O problema:
Reproduza fielmente o trecho do texto sobre os tios e os seus animais que se inicia com as palavras que contêm "Os meus tios" e se encerra com "de grande porte.".

Texto para análise:
______________________________
Era novo e tonto: Não reparava que o meu tio mostrava um respeito e uma consideração enorme por mim, o jovem filho do adorado sobrinho, e pelos dois fazia tudo. Nem insistia muito em fazer-me acreditar nas mesmas ideologias utópicas e saudosistas que ele, embora fosse sempre deixando a sua pitada, a ver no que dava. Ele e a tia enchiam-me, e à minha irmã, dos melhores petiscos, iguarias e acompanhamentos líquidos que se tinham habituado a degustar deliciadamente nas décadas que viveram em França.

 

Os irmãos irrequietos foram crescendo, tornaram-se adultos e dedicaram-se às suas vidas e profissões. O meu tio, depois de 70 e muitos anos a comer por ele e mais alguém, sempre do bom e do melhor, eternamente em grande forma, acabou por ser levado bastante rapidamente por uma doença destrutiva e violenta, que deve ter tido algo a ver com o muito e muito que gozou (e partilhou) enquanto andou por cá, quase até ao fim.

 

Os meus tios adoravam animais – naquela altura, cães. Tinham uma animada e feliz matilha de raça pequena, todos simpáticos e fortemente mimados. Eram uns lordes, que comiam e bebiam quase tanto como os seus dois humanos dedicados. De espécie pequena, sim. Mas de tanto encher os ventres proeminentes, quase pareciam animais de grande porte.

 

Quando o meu tio abandonou o números dos vivos, onde deixou grandes marcas e melhores memórias, a minha tia ficou sozinha… Mas o amor pelos amigos de quatro patas continuou extremamente vivo. E, liberta das opiniões e perspectivas do seu companheiro de toda a vida, dedicou-se com grande empenho e carinho aos gatos.

 

Sendo a Quinta do Conde um ambiente periférico e de certa forma semi-rural, com mais quintais e terrenos que prédios, estes patudos são bichos de casa e rua, com todos os respectivos inconvenientes, a começar por atropelamentos mortais, que já causaram terríveis desgostos à minha tia.
______________________________
Itens do conjunto de dados:
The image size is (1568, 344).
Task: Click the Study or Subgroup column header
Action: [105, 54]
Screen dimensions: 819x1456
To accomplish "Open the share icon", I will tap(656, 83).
______________________________
Resposta à tarefa:
Os meus tios adoravam animais – naquela altura, cães. Tinham uma animada e feliz matilha de raça pequena, todos simpáticos e fortemente mimados. Eram uns lordes, que comiam e bebiam quase tanto como os seus dois humanos dedicados. De espécie pequena, sim. Mas de tanto encher os ventres proeminentes, quase pareciam animais de grande porte.